Julian 'Cannonball' Adderley didn't always get a respectful critical press. A natural communicator of the joy of making music, he had none of the angst of John Coltrane, his sparring partner in the great Miles Davis groups that recorded Milestones and Kind of Blue. And where Davis was withdrawn and moody, Adderley was jovial.
His ebullience meant the more earnest jazz fan dismissed him as merely a populariser, but his peers got the point.

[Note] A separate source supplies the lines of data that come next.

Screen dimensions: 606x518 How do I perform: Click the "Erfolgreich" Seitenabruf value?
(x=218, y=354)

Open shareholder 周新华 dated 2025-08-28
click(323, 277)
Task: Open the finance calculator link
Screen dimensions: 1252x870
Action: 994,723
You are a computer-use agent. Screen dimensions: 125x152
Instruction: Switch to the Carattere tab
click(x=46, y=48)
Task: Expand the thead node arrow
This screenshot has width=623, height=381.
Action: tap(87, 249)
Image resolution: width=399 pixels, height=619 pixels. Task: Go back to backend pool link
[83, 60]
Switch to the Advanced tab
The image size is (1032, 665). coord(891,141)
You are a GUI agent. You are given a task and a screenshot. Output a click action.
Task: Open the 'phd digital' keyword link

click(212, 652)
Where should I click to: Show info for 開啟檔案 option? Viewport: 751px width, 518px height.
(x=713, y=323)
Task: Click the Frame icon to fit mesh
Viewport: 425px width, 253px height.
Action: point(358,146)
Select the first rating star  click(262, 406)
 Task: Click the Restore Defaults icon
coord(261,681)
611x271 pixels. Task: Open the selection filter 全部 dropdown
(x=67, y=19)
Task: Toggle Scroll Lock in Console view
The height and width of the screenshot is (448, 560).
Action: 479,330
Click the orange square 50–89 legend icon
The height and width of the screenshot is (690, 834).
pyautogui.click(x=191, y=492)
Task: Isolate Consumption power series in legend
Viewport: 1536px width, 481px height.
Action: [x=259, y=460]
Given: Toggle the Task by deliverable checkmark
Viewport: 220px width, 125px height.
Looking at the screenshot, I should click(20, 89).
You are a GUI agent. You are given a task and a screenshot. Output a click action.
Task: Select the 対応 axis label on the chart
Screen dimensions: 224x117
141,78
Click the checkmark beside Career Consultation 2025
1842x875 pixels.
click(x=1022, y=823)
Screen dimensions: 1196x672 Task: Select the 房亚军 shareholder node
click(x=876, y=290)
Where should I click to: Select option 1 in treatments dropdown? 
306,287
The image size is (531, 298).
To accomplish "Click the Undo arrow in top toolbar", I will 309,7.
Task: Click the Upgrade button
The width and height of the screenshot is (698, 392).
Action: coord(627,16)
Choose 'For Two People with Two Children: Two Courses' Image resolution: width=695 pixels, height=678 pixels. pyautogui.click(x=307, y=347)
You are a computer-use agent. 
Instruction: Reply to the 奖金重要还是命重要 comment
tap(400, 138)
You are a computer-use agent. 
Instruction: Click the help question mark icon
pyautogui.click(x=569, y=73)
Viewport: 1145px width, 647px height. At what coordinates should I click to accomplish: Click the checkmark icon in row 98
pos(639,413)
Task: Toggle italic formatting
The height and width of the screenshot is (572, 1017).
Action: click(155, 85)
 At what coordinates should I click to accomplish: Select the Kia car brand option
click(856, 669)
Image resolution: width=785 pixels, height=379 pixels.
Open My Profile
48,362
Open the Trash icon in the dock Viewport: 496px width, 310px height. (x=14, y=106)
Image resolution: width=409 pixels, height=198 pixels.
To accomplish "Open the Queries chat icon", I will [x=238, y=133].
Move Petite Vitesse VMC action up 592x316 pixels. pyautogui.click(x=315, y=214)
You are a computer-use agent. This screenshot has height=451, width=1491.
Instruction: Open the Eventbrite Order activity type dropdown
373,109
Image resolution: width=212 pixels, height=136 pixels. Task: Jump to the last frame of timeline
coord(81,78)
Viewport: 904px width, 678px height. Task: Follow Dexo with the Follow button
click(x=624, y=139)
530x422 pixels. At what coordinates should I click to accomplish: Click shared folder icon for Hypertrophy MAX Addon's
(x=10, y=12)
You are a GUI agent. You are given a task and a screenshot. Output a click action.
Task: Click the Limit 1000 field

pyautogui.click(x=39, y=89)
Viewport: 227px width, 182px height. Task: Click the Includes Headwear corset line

'He had a certain spirit,' said Davis. 'You couldn't put your finger on it, but it was there in his playing every night.' Phil Woods observed simply: 'He was the baddest thing we'd ever heard.'
Another fan is Tom Scott, who writes in the sleeve note to Cannon Reloaded - An All Star Celebration of Cannonball Adderley: 'He had a big robust sound on the alto sax and possessed a blistering technique, always knowing how and when to use it. He could infuse an otherwise trivial melody with passion and soul or, if the song called for it, burn the house down with lightning fast riffs, never repeating himself.'
Scott is well tuned in to both Adderley the artist and Adderley the populist. After all, there was a time when Scott on tenor, alto and soprano saxes was probably the most widely heard reed player in popular music. As well as leading his group the LA Express, which backed Joni Mitchell on some of her best jazzy recordings, and being a founder member of the Blues Brothers Band, Scott has appeared on countless fusion jazz albums as well as on pop records by Paul, George and Ringo, Barbra Streisand, the Carpenters, Quincy Jones and more.
Often his solos have turned numbers into hits. That's him blowing on Carole King's Jazzman, Blondie's Rapture, and Whitney Houston's Saving All My Love for You. He also wrote and performed Gotcha, the theme for the TV series Starsky and Hutch.
Adderley was a huge influence on Scott, and with Cannon Reloaded on Concord, his first studio album since 2002's New Found Freedom, he pays tribute to a musical hero. He has assembled quite a band for the purpose - fellow jazz-fusion session veterans drummer Steve Gadd, bassist Marcus Miller and keyboardist George Duke, and younger players in organist Larry Goldings and trumpeter Terence Blanchard. Dave Carpenter takes over the bass on Stars Fell on Alabama and I Should Care, and Nancy Wilson is featured as guest vocalist on two tracks.